→ PROBLEM
The answer must be every line from the entries below that contains "menu".

(Dataset records)
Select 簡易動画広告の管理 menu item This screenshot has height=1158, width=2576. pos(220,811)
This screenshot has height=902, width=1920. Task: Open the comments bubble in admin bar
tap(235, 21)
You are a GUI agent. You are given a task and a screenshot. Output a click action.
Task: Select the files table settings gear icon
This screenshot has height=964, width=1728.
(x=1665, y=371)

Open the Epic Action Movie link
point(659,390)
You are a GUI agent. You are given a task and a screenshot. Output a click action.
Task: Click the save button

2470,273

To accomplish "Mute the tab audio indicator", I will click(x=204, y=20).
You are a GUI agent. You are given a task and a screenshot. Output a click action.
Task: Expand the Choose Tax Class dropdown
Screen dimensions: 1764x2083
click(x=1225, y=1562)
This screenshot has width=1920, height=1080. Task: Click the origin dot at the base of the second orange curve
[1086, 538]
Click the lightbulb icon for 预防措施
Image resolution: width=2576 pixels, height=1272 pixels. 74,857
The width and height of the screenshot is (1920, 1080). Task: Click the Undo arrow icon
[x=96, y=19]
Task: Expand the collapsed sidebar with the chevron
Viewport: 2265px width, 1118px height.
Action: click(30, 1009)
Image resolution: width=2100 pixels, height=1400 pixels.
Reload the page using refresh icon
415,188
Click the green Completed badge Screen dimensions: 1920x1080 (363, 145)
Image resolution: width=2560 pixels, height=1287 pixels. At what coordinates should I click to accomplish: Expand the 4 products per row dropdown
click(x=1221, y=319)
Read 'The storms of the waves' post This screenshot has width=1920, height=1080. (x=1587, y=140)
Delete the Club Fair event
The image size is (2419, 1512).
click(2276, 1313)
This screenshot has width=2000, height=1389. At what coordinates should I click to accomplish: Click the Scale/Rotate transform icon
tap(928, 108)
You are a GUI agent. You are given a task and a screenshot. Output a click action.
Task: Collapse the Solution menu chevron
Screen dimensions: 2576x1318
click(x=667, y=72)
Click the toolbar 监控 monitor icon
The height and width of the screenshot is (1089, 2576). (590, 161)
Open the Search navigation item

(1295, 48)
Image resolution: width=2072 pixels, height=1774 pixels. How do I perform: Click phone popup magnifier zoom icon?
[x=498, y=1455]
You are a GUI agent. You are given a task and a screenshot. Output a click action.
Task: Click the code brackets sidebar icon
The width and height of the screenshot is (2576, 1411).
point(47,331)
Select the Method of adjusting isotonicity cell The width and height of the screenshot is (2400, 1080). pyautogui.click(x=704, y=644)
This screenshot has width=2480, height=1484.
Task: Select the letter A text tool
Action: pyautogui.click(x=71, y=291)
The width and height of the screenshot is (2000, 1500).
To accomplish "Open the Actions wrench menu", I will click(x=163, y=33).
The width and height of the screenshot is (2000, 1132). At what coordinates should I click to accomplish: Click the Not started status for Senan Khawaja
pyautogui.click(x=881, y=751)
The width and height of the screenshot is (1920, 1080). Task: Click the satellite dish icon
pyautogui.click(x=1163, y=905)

→ SOLUTION TO THE PROBLEM
Select 簡易動画広告の管理 menu item This screenshot has height=1158, width=2576. pos(220,811)
Task: Collapse the Solution menu chevron
To accomplish "Open the Actions wrench menu", I will click(x=163, y=33).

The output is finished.